Bottom line: Use OWA!

Explanation: I was trying to link to an shared calendar in outlook from our corporate intranet and was having similar problems to this and I think that the solution I came up with might apply to you.

The problem essentially was the outlook:// protocol wasn't working and xnk files wouldn't work either.

After an hour of research, I finally came across this article, which said, and I quote, “There is no workaround for either symptom 1 or symptom 3 listed above.” http://support.microsoft.com/kb/968416 This apparently affects outlook 2007, as opposed to versions prior, where it worked fine.

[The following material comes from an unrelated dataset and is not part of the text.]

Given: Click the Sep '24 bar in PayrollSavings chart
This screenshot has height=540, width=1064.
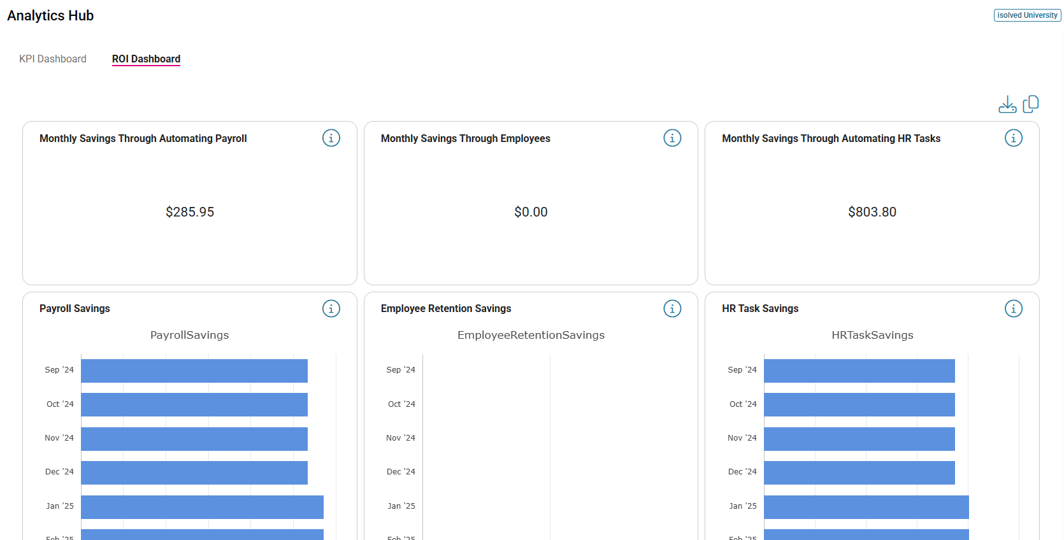Looking at the screenshot, I should (194, 371).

According to the article, even if it were possible for us to run command line apps from out intranet (and for some of our clients it is, using java), since the directory containing Outlook.exe wasn't in the default PATH, I'd have to know the location of the client's outlook.exe, and that just wasn't happening.

on my machine, and in my case, that path looked like this:

C:\Program Files\Microsoft Office\Office12\Outlook.exe /select outlook:\\Public%20Folders\All%20Public%20Folders\Corporate\Executive%20Calendar

I basically concluded that it can't be done.

HOWEVER, I did find that I can link directly an Outlook Web Access (OWA) version of the calendar using a URL like this:

http://OWAUrl.MyOrganization.org/public/Corporate/Executive%20Calendar/?Cmd=contents

After they log in, the shared calendar shows up in their web browser (this works much better in IE by the way), and they have full editing capability.

I realize this may not be an acceptable solution for some people, but in my case it was an adequate workaround that everyone was happy with.